*Provided material:*

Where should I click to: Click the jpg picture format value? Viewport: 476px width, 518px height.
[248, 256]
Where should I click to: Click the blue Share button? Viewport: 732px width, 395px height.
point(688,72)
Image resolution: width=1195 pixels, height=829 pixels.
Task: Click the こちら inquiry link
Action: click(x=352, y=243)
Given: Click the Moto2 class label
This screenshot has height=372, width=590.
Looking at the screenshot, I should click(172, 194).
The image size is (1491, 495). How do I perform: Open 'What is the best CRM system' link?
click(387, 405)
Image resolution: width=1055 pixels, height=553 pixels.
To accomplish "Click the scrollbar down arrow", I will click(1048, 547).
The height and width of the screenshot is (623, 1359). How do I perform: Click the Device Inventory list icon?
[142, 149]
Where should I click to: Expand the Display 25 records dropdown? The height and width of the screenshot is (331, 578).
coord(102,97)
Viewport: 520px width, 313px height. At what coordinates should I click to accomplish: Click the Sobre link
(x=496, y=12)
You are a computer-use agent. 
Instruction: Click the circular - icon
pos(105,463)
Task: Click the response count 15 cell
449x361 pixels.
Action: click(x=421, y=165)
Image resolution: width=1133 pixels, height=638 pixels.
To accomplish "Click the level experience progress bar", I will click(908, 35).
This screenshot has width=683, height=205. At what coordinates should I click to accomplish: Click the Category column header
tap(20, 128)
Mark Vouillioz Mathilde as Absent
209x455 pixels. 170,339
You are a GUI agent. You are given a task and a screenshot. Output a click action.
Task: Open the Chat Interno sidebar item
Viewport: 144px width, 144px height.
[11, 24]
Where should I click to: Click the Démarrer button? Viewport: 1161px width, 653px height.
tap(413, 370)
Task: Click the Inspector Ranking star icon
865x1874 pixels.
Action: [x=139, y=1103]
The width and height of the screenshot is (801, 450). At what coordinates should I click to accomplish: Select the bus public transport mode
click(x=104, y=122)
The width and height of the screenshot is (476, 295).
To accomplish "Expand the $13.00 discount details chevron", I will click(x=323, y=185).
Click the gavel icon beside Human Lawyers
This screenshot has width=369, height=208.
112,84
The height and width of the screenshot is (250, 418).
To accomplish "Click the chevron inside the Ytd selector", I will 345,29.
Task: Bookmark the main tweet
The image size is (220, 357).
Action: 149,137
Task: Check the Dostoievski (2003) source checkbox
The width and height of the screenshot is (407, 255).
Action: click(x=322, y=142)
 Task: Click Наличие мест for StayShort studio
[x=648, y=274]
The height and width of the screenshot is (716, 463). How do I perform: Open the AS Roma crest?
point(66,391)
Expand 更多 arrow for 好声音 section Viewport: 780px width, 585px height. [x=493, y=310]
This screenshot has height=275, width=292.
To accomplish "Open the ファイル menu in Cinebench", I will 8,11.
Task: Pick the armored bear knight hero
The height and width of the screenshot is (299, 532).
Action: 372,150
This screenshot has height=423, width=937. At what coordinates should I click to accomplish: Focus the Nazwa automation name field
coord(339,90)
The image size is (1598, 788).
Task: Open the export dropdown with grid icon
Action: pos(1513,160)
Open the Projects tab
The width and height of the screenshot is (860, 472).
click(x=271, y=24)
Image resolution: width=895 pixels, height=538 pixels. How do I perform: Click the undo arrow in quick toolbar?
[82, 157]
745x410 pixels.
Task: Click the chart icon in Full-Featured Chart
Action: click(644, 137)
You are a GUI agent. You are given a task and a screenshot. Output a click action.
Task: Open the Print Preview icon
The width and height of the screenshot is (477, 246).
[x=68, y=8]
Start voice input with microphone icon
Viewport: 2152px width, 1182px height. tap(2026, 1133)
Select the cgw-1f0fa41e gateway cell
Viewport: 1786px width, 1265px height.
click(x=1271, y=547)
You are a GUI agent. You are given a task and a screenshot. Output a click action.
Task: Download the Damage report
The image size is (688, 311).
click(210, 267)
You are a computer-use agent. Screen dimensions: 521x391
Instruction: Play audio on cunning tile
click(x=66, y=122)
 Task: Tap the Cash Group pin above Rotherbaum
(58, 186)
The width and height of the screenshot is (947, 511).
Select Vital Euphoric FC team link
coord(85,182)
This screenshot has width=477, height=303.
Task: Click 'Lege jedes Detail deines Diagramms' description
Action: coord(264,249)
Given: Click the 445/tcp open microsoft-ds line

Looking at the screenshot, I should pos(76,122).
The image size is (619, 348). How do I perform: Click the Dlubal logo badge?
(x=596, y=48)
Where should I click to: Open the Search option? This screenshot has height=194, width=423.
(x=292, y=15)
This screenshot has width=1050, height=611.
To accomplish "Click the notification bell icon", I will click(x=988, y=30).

*Prompt:*
Show each line of the material above that contains the string "size".

*Answer to this task:*
The image size is (1491, 495). How do I perform: Open 'What is the best CRM system' link?
The image size is (220, 357).
The image size is (1598, 788).
The image size is (688, 311).
The image size is (619, 348). How do I perform: Click the Dlubal logo badge?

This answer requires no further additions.